(Stored data entries)
----

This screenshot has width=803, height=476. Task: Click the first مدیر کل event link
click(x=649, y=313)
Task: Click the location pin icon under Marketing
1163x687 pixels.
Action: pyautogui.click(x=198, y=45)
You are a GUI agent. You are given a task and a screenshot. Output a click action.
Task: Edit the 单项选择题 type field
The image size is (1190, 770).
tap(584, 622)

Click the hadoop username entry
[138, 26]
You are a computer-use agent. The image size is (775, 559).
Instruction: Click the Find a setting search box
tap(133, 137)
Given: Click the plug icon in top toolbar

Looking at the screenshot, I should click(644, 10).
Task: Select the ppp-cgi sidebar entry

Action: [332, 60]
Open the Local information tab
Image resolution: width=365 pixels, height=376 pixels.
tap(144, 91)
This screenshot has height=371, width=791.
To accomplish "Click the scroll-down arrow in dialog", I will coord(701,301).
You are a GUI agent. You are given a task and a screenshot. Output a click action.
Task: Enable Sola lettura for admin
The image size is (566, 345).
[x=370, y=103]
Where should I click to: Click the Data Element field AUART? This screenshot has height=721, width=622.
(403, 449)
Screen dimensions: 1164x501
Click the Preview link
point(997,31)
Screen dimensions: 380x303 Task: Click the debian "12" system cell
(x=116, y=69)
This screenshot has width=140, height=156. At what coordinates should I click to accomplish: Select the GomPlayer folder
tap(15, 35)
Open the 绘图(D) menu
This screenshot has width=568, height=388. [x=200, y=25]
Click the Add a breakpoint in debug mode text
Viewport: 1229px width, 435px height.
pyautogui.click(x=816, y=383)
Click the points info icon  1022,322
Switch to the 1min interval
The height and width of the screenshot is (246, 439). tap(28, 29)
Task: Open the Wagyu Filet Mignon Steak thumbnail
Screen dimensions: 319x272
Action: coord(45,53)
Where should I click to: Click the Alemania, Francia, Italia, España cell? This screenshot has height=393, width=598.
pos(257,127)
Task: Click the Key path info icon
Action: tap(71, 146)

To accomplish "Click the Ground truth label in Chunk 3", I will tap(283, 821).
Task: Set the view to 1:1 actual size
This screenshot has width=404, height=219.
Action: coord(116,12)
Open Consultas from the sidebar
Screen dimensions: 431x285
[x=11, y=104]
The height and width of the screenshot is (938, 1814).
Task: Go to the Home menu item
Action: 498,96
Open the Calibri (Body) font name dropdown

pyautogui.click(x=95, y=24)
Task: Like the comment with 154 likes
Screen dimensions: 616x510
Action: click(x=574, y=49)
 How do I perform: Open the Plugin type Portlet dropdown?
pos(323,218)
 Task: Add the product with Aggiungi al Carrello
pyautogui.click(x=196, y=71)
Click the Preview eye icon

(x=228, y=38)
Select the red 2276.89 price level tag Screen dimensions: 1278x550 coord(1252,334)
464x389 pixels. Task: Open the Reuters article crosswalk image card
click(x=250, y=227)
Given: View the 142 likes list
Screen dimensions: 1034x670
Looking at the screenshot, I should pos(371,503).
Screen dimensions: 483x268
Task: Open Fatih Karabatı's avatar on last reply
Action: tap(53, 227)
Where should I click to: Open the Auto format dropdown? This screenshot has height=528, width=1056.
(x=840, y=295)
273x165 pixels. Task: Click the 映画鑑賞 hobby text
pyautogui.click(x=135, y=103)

----

PROBLEM REQUIREMENTS:
Print the entries once more, character for character.

EXERCISE ANSWER:
This screenshot has width=803, height=476. Task: Click the first مدیر کل event link
click(x=649, y=313)
Task: Click the location pin icon under Marketing
1163x687 pixels.
Action: pyautogui.click(x=198, y=45)
You are a GUI agent. You are given a task and a screenshot. Output a click action.
Task: Edit the 单项选择题 type field
The image size is (1190, 770).
tap(584, 622)

Click the hadoop username entry
[138, 26]
You are a computer-use agent. The image size is (775, 559).
Instruction: Click the Find a setting search box
tap(133, 137)
Given: Click the plug icon in top toolbar

Looking at the screenshot, I should click(644, 10).
Task: Select the ppp-cgi sidebar entry

Action: [332, 60]
Open the Local information tab
Image resolution: width=365 pixels, height=376 pixels.
tap(144, 91)
This screenshot has height=371, width=791.
To accomplish "Click the scroll-down arrow in dialog", I will coord(701,301).
You are a GUI agent. You are given a task and a screenshot. Output a click action.
Task: Enable Sola lettura for admin
The image size is (566, 345).
[x=370, y=103]
Where should I click to: Click the Data Element field AUART? This screenshot has height=721, width=622.
(403, 449)
Screen dimensions: 1164x501
Click the Preview link
point(997,31)
Screen dimensions: 380x303 Task: Click the debian "12" system cell
(x=116, y=69)
This screenshot has width=140, height=156. At what coordinates should I click to accomplish: Select the GomPlayer folder
tap(15, 35)
Open the 绘图(D) menu
This screenshot has width=568, height=388. [x=200, y=25]
Click the Add a breakpoint in debug mode text
Viewport: 1229px width, 435px height.
pyautogui.click(x=816, y=383)
Click the points info icon  1022,322
Switch to the 1min interval
The height and width of the screenshot is (246, 439). tap(28, 29)
Task: Open the Wagyu Filet Mignon Steak thumbnail
Screen dimensions: 319x272
Action: coord(45,53)
Where should I click to: Click the Alemania, Francia, Italia, España cell? This screenshot has height=393, width=598.
pos(257,127)
Task: Click the Key path info icon
Action: tap(71, 146)

To accomplish "Click the Ground truth label in Chunk 3", I will tap(283, 821).
Task: Set the view to 1:1 actual size
This screenshot has width=404, height=219.
Action: coord(116,12)
Open Consultas from the sidebar
Screen dimensions: 431x285
[x=11, y=104]
The height and width of the screenshot is (938, 1814).
Task: Go to the Home menu item
Action: 498,96
Open the Calibri (Body) font name dropdown

pyautogui.click(x=95, y=24)
Task: Like the comment with 154 likes
Screen dimensions: 616x510
Action: click(x=574, y=49)
 How do I perform: Open the Plugin type Portlet dropdown?
pos(323,218)
 Task: Add the product with Aggiungi al Carrello
pyautogui.click(x=196, y=71)
Click the Preview eye icon

(x=228, y=38)
Select the red 2276.89 price level tag Screen dimensions: 1278x550 coord(1252,334)
464x389 pixels. Task: Open the Reuters article crosswalk image card
click(x=250, y=227)
Given: View the 142 likes list
Screen dimensions: 1034x670
Looking at the screenshot, I should pos(371,503).
Screen dimensions: 483x268
Task: Open Fatih Karabatı's avatar on last reply
Action: tap(53, 227)
Where should I click to: Open the Auto format dropdown? This screenshot has height=528, width=1056.
(x=840, y=295)
273x165 pixels. Task: Click the 映画鑑賞 hobby text
pyautogui.click(x=135, y=103)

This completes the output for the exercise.